AI-generated images remain ineligible for copyright protection in the United States after the Supreme Court declined to review a closely watched challenge, effectively preserving the position that only works created by humans can be copyrighted. The move leaves intact lower-court rulings and the U.S. Copyright Office’s policy that authorship must be human, not machine.
What the Supreme Court decision means for AI-made art
The high court’s refusal to hear the case is not a ruling on the merits, but it cements the current legal landscape: autonomous AI output—art produced without meaningful human control—cannot be registered for copyright. For creators and companies deploying generative models, that means no exclusive rights in purely machine-made images, no takedowns based on those rights, and no licensing leverage built on AI-only output.
The Copyright Office has been consistent. In a policy statement and subsequent registration guidance, it has required applicants to disclose AI involvement and limits protection to the portions of a work that reflect a human author’s “creative choices.” If a person uses a model like Midjourney, DALL·E, or Stable Diffusion and then substantially edits, arranges, or selects content in a way that shows human judgment, those human contributions may be protected—even if the underlying pixels came from a model.
Practically, this places a premium on documentation. Artists seeking protection should keep records of prompts, iterations, and post-processing steps to demonstrate where human creativity begins and ends. This is already influencing creator workflows on platforms that embed provenance signals using standards from the Coalition for Content Provenance and Authenticity, as seen in initiatives backed by Adobe and others.

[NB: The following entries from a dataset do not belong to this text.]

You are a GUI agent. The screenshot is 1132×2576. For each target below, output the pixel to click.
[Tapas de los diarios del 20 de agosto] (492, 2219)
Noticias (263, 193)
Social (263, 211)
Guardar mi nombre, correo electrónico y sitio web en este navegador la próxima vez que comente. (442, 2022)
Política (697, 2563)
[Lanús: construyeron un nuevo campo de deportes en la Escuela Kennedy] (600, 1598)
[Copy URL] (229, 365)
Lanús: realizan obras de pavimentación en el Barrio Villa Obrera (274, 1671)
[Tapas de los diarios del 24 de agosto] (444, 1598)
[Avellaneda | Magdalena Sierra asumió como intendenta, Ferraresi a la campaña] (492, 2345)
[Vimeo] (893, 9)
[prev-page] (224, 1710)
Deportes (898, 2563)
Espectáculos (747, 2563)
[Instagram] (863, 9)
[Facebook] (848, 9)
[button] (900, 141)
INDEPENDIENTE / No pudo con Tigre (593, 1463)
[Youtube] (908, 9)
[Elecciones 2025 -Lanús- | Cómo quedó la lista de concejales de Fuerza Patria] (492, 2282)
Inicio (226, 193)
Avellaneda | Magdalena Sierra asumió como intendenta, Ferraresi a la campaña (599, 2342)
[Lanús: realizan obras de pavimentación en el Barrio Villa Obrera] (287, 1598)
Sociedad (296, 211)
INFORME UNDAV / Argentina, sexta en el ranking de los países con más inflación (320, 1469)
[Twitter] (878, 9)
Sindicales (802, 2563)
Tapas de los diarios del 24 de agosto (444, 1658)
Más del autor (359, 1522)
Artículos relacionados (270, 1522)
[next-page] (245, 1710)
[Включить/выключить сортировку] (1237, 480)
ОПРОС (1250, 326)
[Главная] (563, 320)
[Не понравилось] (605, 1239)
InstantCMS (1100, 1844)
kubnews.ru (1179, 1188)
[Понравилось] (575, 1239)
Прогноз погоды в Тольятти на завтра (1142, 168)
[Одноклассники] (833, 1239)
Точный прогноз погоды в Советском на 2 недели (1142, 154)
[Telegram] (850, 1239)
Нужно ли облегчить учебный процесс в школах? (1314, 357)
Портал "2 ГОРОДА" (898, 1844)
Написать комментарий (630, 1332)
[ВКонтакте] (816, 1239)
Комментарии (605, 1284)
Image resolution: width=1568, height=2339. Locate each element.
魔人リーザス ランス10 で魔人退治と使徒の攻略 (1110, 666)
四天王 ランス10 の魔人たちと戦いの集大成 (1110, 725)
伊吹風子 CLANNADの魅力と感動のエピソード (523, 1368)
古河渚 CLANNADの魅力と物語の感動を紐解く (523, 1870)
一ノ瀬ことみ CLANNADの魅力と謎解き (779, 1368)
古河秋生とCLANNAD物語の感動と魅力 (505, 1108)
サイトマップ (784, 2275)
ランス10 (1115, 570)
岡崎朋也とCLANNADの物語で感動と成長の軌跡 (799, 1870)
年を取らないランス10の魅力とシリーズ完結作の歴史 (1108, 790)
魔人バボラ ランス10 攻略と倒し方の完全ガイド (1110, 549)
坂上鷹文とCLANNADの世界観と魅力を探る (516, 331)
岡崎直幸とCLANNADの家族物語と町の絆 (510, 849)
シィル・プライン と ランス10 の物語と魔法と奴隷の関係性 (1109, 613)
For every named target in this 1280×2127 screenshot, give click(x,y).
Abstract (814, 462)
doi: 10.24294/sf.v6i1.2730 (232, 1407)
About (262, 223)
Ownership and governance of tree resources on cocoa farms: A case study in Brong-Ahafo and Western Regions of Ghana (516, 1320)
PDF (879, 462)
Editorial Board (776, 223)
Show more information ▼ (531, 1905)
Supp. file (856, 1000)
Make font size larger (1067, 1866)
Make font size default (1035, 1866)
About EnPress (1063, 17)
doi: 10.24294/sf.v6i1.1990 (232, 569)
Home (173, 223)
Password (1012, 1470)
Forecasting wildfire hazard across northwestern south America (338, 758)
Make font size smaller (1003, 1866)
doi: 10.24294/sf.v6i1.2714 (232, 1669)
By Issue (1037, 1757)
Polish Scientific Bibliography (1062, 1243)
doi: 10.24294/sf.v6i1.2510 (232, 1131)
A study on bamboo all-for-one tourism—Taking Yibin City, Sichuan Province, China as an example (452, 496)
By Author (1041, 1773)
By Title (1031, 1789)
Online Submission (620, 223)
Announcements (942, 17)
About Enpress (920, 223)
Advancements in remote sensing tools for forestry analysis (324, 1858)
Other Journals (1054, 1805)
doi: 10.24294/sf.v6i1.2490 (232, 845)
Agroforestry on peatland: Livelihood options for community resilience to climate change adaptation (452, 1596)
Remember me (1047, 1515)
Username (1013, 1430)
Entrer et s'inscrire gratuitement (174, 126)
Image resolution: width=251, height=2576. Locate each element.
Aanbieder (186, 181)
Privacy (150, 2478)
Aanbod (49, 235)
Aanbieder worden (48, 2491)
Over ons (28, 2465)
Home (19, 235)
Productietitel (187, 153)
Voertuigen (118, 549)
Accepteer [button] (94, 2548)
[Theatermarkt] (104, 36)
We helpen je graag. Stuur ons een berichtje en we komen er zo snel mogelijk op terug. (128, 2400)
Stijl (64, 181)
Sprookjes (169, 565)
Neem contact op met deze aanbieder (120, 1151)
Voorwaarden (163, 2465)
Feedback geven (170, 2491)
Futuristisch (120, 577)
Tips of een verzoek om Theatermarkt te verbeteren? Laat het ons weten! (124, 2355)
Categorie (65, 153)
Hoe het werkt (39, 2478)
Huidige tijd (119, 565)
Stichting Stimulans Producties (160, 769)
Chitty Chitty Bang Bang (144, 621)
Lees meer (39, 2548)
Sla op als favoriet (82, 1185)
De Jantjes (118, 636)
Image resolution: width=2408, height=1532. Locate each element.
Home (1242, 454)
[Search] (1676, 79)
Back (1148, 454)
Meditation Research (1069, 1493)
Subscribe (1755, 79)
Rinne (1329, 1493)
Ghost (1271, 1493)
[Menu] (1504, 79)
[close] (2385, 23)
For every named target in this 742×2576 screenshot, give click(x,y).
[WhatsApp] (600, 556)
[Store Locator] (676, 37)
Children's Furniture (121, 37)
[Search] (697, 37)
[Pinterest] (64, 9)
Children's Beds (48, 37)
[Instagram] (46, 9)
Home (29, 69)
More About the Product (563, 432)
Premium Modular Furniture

The Thaler test case on AI authorship and copyright
The case was brought by Stephen Thaler, a computer scientist known for testing the boundaries of AI and intellectual property with his system known as DABUS. He sought to register an image generated by his “Creativity Machine,” identifying the system as the author and himself as the owner. The Copyright Office rejected the application, a federal district court in Washington agreed, and a federal appeals court later upheld that outcome.
Courts relied on a bedrock principle that runs through more than a century of U.S. jurisprudence: authors are human. Decisions ranging from Burrow-Giles Lithographic Co. v. Sarony in the 19th century to the “monkey selfie” case, Naruto v. Slater, underscore that non-human creators do not receive copyrights. The Thaler rulings applied that logic to contemporary AI, concluding that a system operating autonomously cannot be the author under the Copyright Act.
Thaler has pursued similar arguments abroad with little success. Courts in the United Kingdom and the European Union have declined to recognize machine inventorship or authorship, reflecting a broad international consensus. In parallel on the patent side, the U.S. Court of Appeals for the Federal Circuit ruled that AI cannot be named an inventor, and the U.S. Patent and Trademark Office later reinforced that inventorship must be human.
Hybrid works remain protected where humans contribute
The refusal of AI-only copyrights does not shut the door on mixed works. The Copyright Office has already flagged a path in high-profile registrations such as the comic book Zarya of the Dawn, where the human-authored text and arrangement were protected but the Midjourney-generated images were not. The signal to creators is clear: emphasize human selection, sequencing, curation, and post-production to secure rights in the parts that reflect human originality.
This splits the market for licensing. Human-authored components carry enforceable rights; AI-only components function more like public-domain material unless other contractual or platform rules apply. Media companies and stock libraries are already adjusting. Some, including major content marketplaces, limit submissions to images with verifiable human authorship or attach provenance labels to help buyers assess risk.
The next legal fronts: training data and fair use fights
Even as authorship questions settle for now, the most consequential disputes are shifting to training data and fair use. Lawsuits by artists, photo agencies, and news organizations against model developers focus on whether scraping copyrighted works to train generative systems infringes rights or qualifies as fair use. Those cases will shape liability, licensing models, and the cost structure of AI development far more than the authorship issue alone.
Policy makers are also active. The Copyright Office’s AI Initiative continues to solicit public input on disclosure, ownership of outputs, and potential legislative changes. Industry groups are experimenting with content credentials and opt-out registries, while some publishers are cutting licensing deals to feed future model training sets. The contours of that ecosystem will determine who gets paid—and who bears risk—as generative AI becomes standard in creative pipelines.
For now, the rule of the road is straightforward: if a machine made it without meaningful human authorship, it isn’t copyrightable. Creators who want protection should lean into human-driven creativity and keep a clear record of it. Everyone else—from startups to studios—should plan around a world where AI-only art is legally unowned, even as the fight over how these systems learn is just getting started.